Così come nel 2014, sono i personaggi al centro, ciò che rende grande questo grande film. E se c’è un modo in cui il canto del cigno di James Gunn può aiutare i Marvel Studios nel periodo critico in cui si trovano, è proprio ricordandogli come questa grande storia ha funzionato per tanto tempo.

I personaggi risplendono nei loro interpreti, al meglio della loro forma, e gli attori risplendono viceversa nei rispettivi personaggi, mai gloriosi come adesso. Li salutiamo diversi da come li abbiamo conosciuti e ognuno ha il proprio momento per congedarsi con grande dignità. Perché Guardiani della Galassia Vol.3 segna davvero la fine di un capitolo, e percepire questa sensazione di conclusione è a suo modo destabilizzante nell’ambito del Marvel Cinematic Universe.

Tappe intermedie

Come nessun altro personaggio di quest’universo, i Guardiani sono stati del proprio regista, dall’inizio alla fine, e la storia raccontata da Gunn finisce qui. Eppure c’è stato un periodo in cui si sono mossi fuori dalla gestione del loro padre cinematografico, colui che ne ha stabilito un canone che continua ad essere preso come riferimento anche sul cartaceo.

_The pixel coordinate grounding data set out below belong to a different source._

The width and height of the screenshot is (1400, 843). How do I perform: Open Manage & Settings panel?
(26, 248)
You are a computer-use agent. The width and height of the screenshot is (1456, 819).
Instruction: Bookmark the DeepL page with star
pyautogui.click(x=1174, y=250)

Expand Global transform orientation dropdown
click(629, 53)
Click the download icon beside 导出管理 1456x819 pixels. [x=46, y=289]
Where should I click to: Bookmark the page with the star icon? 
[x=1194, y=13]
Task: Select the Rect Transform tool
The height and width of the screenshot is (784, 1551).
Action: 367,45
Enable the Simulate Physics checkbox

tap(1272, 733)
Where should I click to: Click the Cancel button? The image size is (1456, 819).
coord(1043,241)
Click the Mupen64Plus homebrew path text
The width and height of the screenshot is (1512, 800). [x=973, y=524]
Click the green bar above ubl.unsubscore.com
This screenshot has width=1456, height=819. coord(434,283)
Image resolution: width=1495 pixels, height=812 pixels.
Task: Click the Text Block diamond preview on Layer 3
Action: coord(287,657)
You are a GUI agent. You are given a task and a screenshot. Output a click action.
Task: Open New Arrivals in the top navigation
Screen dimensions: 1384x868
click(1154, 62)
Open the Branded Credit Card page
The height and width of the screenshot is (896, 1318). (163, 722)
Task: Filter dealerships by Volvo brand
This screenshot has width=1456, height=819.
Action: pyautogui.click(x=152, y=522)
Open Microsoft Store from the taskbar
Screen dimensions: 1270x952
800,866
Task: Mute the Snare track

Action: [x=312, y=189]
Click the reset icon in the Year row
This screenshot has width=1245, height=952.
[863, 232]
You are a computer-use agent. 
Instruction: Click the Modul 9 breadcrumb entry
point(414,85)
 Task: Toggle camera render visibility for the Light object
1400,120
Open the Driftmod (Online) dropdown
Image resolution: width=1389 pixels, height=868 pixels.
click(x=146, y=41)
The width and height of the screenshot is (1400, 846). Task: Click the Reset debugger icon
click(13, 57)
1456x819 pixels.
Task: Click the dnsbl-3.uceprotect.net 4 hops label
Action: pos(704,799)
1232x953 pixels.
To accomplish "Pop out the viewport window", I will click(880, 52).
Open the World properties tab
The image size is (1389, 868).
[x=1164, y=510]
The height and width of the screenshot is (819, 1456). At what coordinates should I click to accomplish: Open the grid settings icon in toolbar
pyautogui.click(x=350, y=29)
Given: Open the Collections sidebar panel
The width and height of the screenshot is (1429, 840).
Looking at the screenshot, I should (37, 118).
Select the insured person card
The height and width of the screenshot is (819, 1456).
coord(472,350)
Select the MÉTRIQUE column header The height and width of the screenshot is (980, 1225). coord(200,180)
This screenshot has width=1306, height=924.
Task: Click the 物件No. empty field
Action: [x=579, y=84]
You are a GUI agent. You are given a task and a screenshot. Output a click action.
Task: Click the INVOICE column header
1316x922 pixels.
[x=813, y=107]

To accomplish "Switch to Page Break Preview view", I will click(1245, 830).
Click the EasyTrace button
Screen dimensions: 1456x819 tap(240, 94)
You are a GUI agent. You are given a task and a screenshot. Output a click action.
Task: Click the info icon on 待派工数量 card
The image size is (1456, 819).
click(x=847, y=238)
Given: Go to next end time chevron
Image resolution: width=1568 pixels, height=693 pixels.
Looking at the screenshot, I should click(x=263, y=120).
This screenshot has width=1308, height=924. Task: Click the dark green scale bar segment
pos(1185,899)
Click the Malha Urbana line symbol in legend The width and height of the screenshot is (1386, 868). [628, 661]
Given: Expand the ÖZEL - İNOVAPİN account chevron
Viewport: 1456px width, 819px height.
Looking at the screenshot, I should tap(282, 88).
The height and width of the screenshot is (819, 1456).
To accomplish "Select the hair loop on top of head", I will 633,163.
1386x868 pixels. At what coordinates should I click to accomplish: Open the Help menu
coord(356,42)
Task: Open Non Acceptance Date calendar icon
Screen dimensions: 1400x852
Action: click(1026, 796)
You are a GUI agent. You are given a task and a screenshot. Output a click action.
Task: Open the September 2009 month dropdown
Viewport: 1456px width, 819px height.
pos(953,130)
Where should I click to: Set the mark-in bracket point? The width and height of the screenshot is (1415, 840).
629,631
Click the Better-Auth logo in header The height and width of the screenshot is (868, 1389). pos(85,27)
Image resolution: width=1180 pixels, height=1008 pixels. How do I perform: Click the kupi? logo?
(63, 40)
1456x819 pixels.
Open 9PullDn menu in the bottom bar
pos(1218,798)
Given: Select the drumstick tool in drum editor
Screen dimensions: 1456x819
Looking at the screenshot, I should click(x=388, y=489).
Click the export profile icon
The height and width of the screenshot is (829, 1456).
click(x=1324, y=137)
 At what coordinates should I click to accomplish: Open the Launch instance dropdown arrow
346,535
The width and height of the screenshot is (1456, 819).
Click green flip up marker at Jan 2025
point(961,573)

Sono passati tanti anni dal secondo capitolo di questa trilogia e quanto accaduto in quest’arco di tempo ha avuto un suo peso, tanto nell’universo dei film quanto al di fuori di esso, nel nostro mondo. I Guardiani sono scomparsi e gli equilibri sono stati sovvertiti dagli eventi di Infinity War ed Endgame. Eventi importanti, verificatisi non sotto il controllo di Gunn, il quale, tra l’altro, era tra stato licenziato dalla Disney per essere riaccolto a braccia aperte non molto tempo dopo. È una storia che doveva essere raccontata ad ogni costo e che nasce da un equilibrio minacciato, tanto nel loro mondo quanto nel nostro.

L’ultimo volo

Quindi l’apertura è già mesta, stavolta abbiamo i Radiohead ad accoglierci, e la narrazione prosegue su questa linea. Si ride, ma c’è anche tanta malinconia e tanta cattiveria: senza mettere in conto l’antagonista e il peso che porta con sé, anche i Guardiani sono violenti e non mancano di prendersi a cattive parole in più occasioni. Come se si sentisse il bisogno di una certa sgradevolezza, senza però abbandonarcisi. D’altronde è la fine: non è più il tempo delle favole, ma non è neanche il caso di lasciarci male. Dopo un viaggio durato dieci anni non ne vale la pena, c’è bisogno di un sorriso. E così Gunn ci saluta con un ballo.

Siamo tristi di lasciarli, ma ancor di più siamo contenti di averli incontrati perché, come per tutte le grandi storie, l’unica cosa più forte della malinconia della loro conclusione è la gioia per il semplice fatto che qualcuno abbia deciso di raccontarle. Noi torniamo alla vita vera, non senza una vaga sensazione di colpevolezza, e loro continueranno a navigare nel mare. Loro sono i marinai di quella canzone, Brandy, come recitava Ego nel 2017: la loro vita, il loro amore è il mare e il mare li richiama, li esorta come la storia esorta i grandi. Questo è il mare e se, come ripeteva Stan Lee, la Marvel è il mondo fuori dalla finestra, guardare l’orizzonte non è mai stato più bello e la vista mai così meravigliosa.